An 8-Step Guide to Meditation.

  1. Sit comfortably with your spine erect, either in a chair or cross-legged on a cushion.
  2. Close your eyes, take a few deep breaths, and feel the points of contact between your body and the chair or cushion. Notice the sensations of sitting—pressure, warmth.
  3. Gradually become aware of the process of breathing. Pay attention to where you feel the breath most, either in your nostrils or rising and falling in the abdomen.
  4. Allow your attention to rest on your breath, as you let it come and go naturally.
  5. Every time your mind wanders, gently return it to the breath.
  6. As you focus on your breath, you may perceive sounds, bodily sensations, emotions. Simply observe these phenomena as they appear and return to the breath.
  7. The moment you find yourself lost in thought, observe it as an object of consciousness, release it, and return to the breath.
  8. Continue in this way until you merely witness objects of consciousness—sights, sounds, emotions, thoughts—and allow them to rise and pass away.

If you try this and are still struggling, see my story here.

Harris sees meditation as creating a deeper sense of well-being and inner peace. He strongly believes that we need to overcome the conventional sense of ourselves, which is an illusion. We can do this by taking a pause from our jittery, overthinking selves and paying closer attention to the present moment.

He relates our lives to watching a film in a movie theater. When we’re totally immersed in the film, we forget our surroundings and the fact we’re merely looking at light on a wall. In Harris’s words: “Most of us spend every waking moment lost in the movies of our lives.” Meditation allows us to step out of the movie, return to our seat, and observe our lives from a distance. It helps us overcome the illusion of the self, by placing us squarely in the present moment.

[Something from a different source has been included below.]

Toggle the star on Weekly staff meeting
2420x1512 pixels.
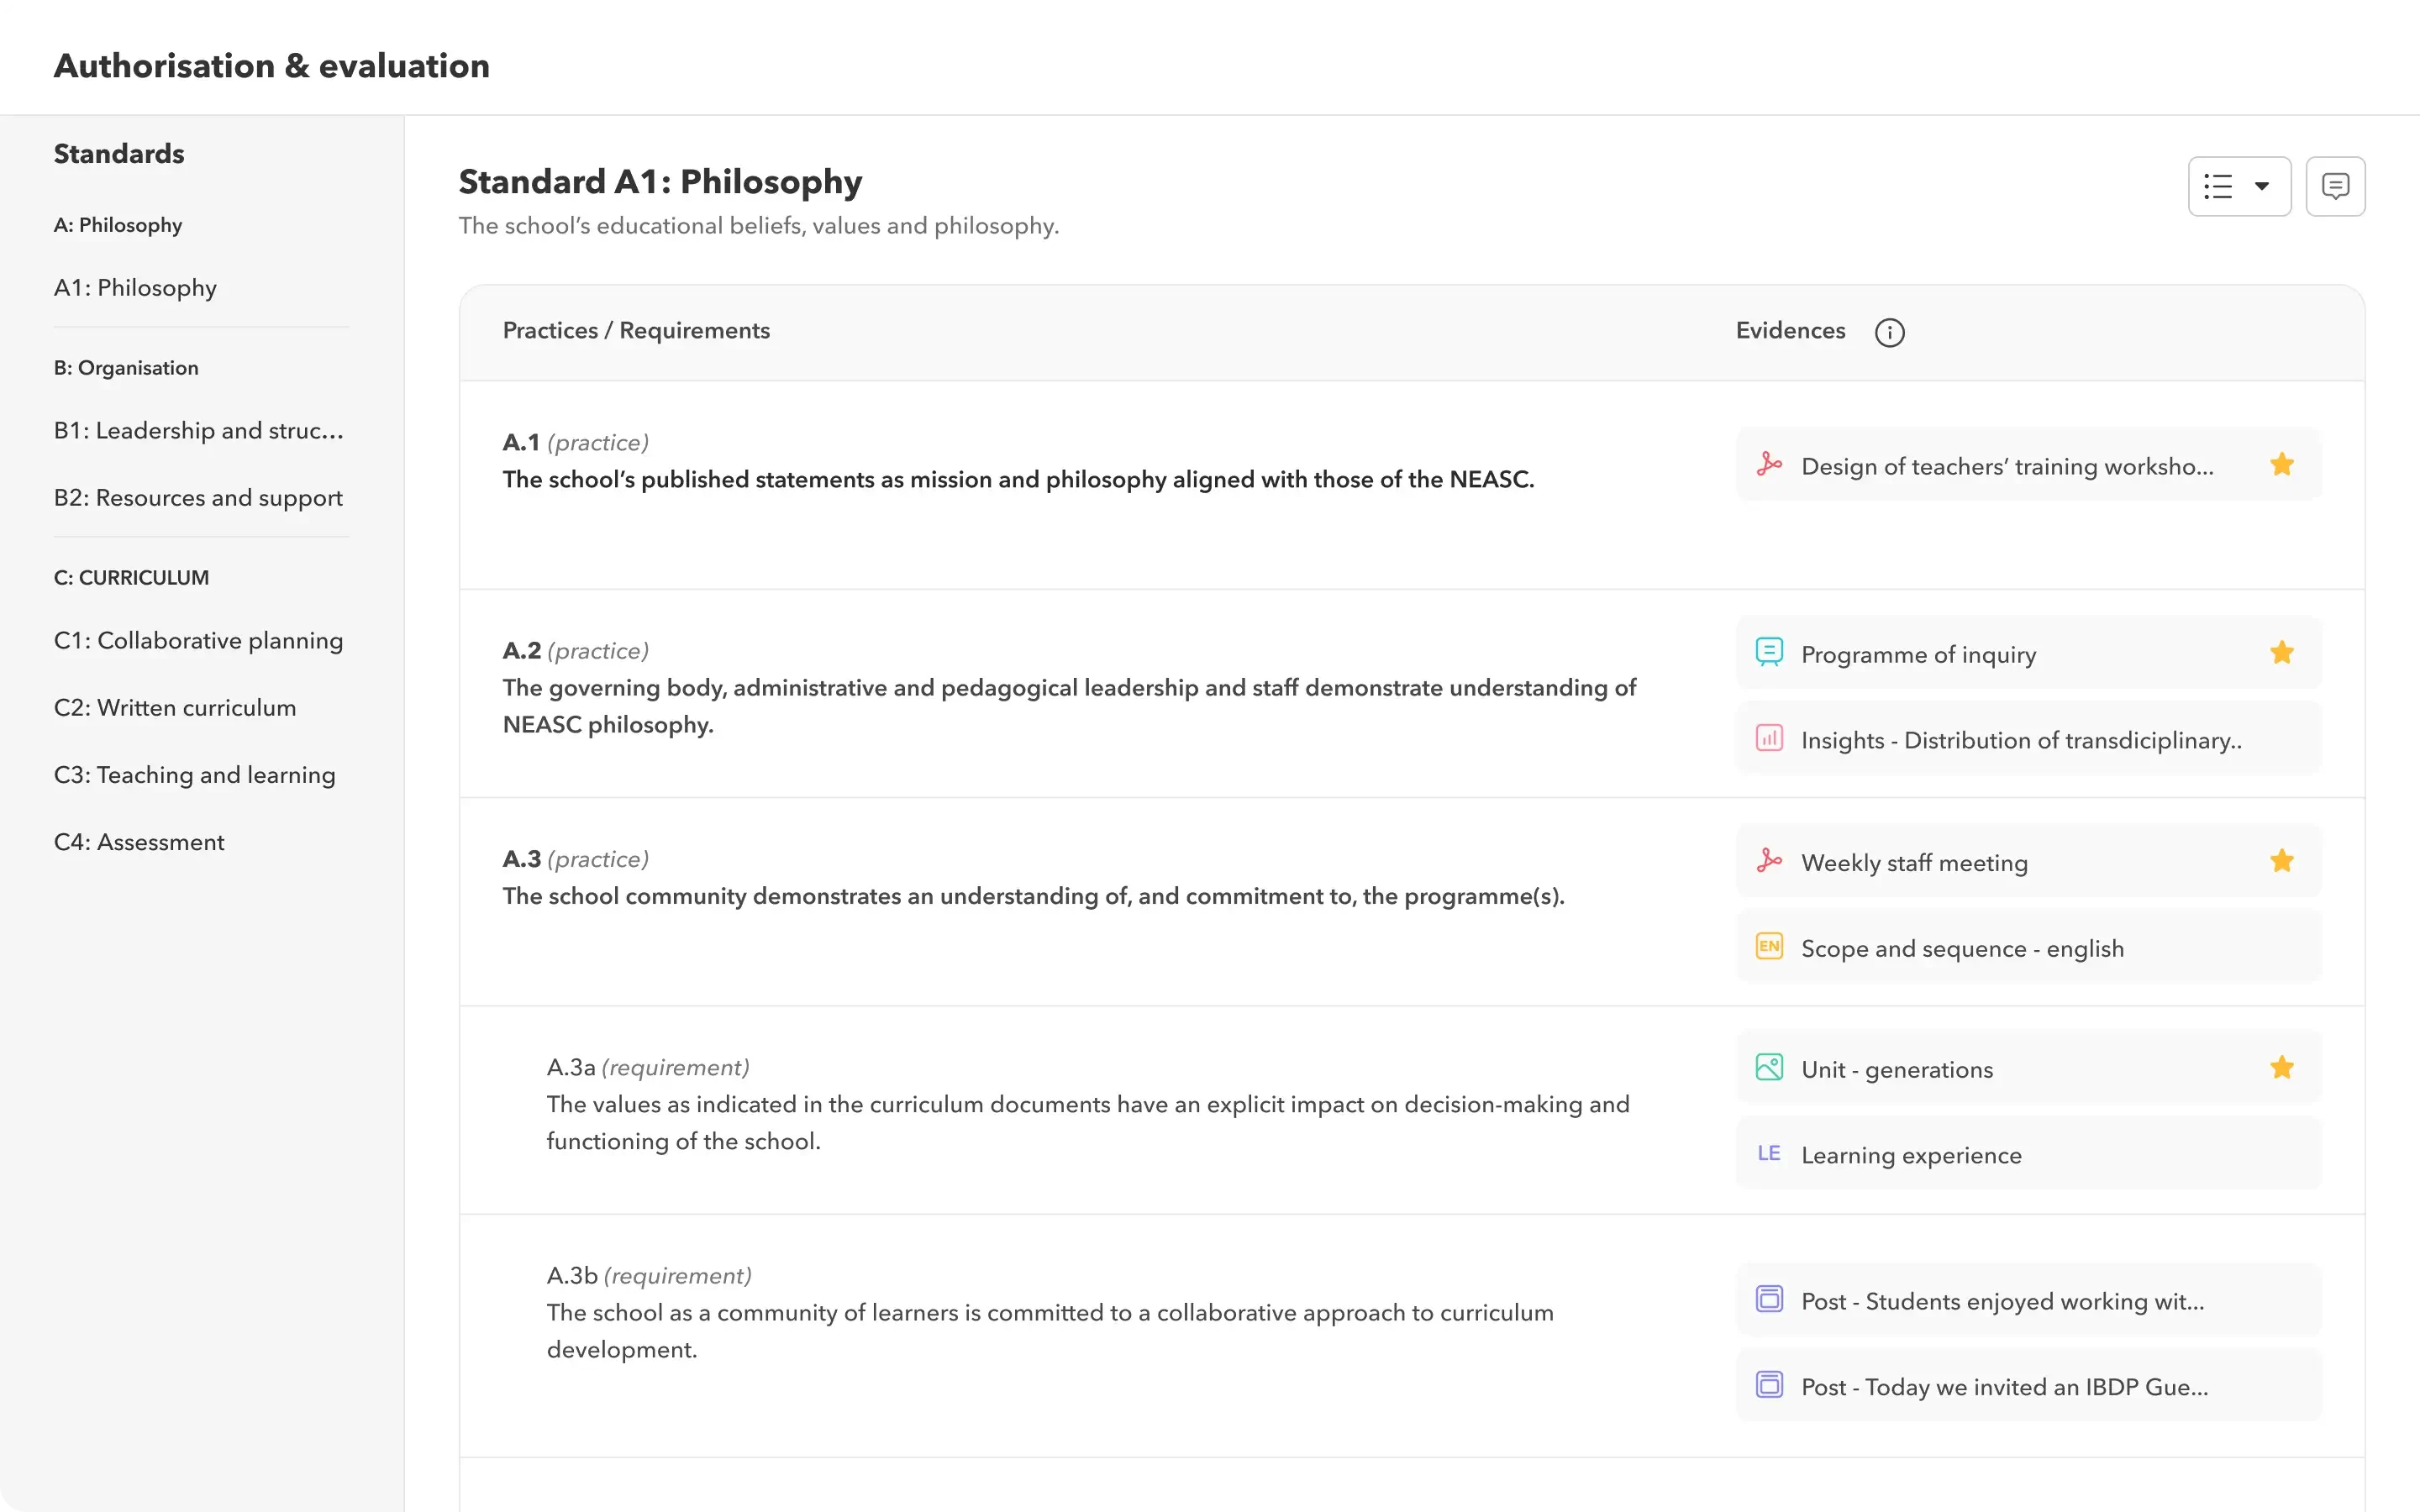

The reality of your life is always now.

But Harris points out that we often forget or overlook this truth. We become preoccupied with thought, dwelling on the past, pondering the future, questioning, analyzing everything, until we are “spellbound by the conversation we are having with ourselves.” He self-effacingly points out that:

It seems to me that I spend much of my waking life in a neurotic trance. My experiences in meditation, suggests that an alternative exists. It is possible to stand free of the juggernaut of self, if only for moments at a time.

 What’s important to note here is that a regular meditation practice can also extend benefits into our everyday lives, not just at the moment of meditation itself. This ability to calm and unclutter our mind becomes an attribute we can always fall back on, merely by remembering to breathe. Harris refers to this as “mindfulness” and a “state of clear, nonjudgmental, and undistracted attention”.

When we reach this state, Harris tells us that what remains is consciousness itself, with “its attendant sights, sounds, sensations, and thoughts appearing and changing in every moment.” In the book, Harris takes a deep dive into the meaning and mystery of consciousness, a heady subject we’ll look at in the future.